After the last few races I have been to, some things have stuck out in my mind that I have developed into a set of rules which kinda of sound like rants- feel free to add your own!
  • If you are smoking near a race I (and most of the other runners) want to punch you in your throat. I find it hard enough to breathe while running so please get your pollutants away from my lungs k thanks.  Nothing against people who smoke at all I have lots of friends who do, they just have enough manners to not smoke by people who are struggling to breathe.
  • If you are a man and choose to wear running tights (especially nude colored ones) please wear shorts so I don't have to see your man bulge. Yes I seriously saw someone wearing nude running tights and (his balls) this weekend. If I wanted to see dudes weenises, its called the internet and its for porn.
  • Please do not put on craploads of hoesauce before a race. Once again its hard enough to breathe, I don't need to be suffocated by your CK ONE knockoff from Walmart. Everyone is going to stink, even you, except you will smell like sweat AND cheap perfume.
  • Don't put jingle bells anywhere on you unless its a jingle bell run.  Really?! Is it necessary for you to jingle all the way home in March- no! Save it for the jingle bell runs!
  • If you are walking, move to the back of the pack at the starting line! I run pretty slow (12ish min miles) so if you are in my way I am passing you like 3 seconds after the start you should realize that maybe you should start at the very back of the pack.

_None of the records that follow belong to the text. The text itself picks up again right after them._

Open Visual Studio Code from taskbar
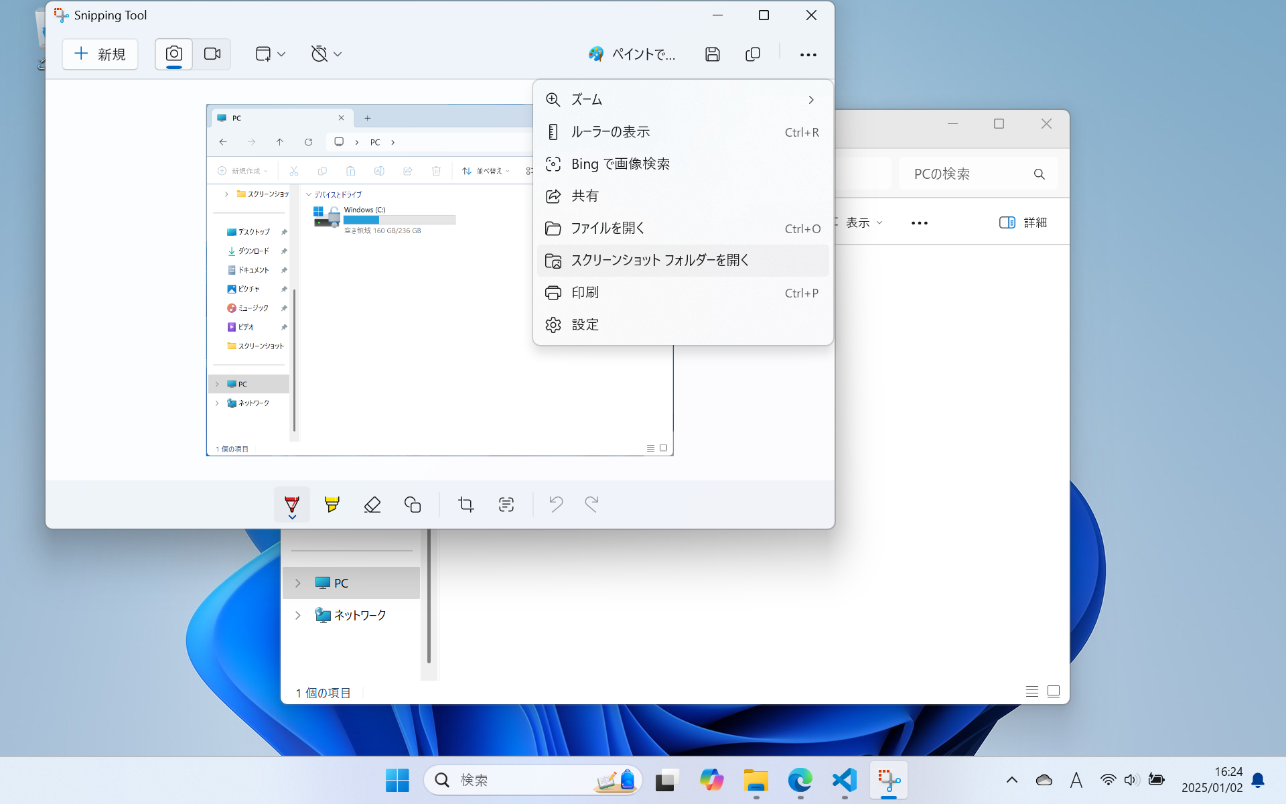This screenshot has height=804, width=1286. 845,780
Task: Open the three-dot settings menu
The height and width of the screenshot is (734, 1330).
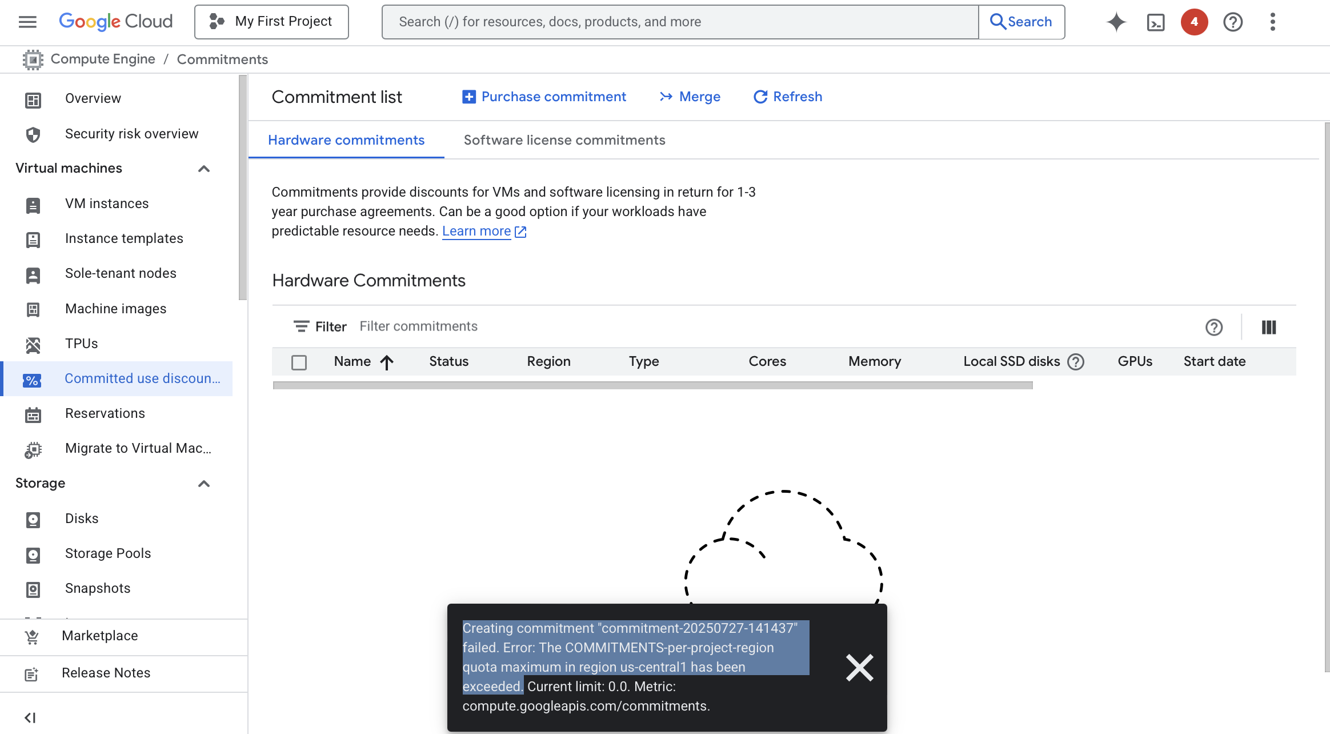Action: click(x=1272, y=22)
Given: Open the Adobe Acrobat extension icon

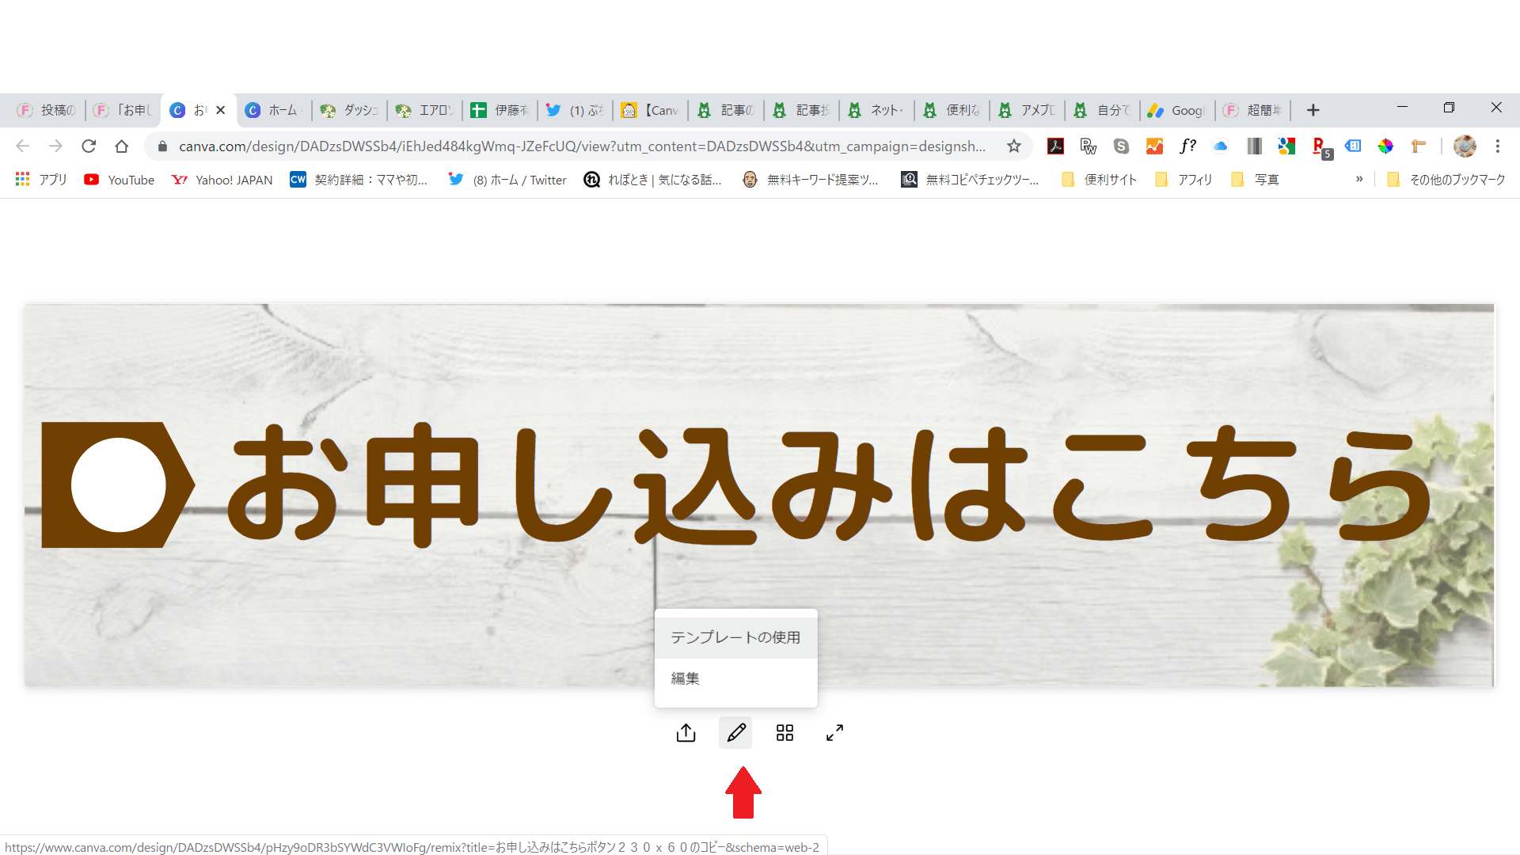Looking at the screenshot, I should (x=1055, y=146).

  1. These rules made me laugh! But they are SO true! I can not run fast -at all- but at least I admit that and NEVER try to even start in front. It's embarrassing anyways! Oh and running tights should always have shorts under them and visa versa. neither one is OK alone in my book haha

  2. I've never been in a race but I totally agree with all of that. I especially love "craploads of hoesauce". NICE!!! haha!!!

  3. ummm, LOVE. As always. :) I will admit, there was tons of snickering here at the word weenises.. at first I read it as ween-sies and thought that was hysterical in itself... Ahh, I love me some funny penis slang. :)

  4. Amen amen and amen.

    And we call our Boston Terrier's man parts his is a wee penis, ha! Everyone thinks we are nuts!!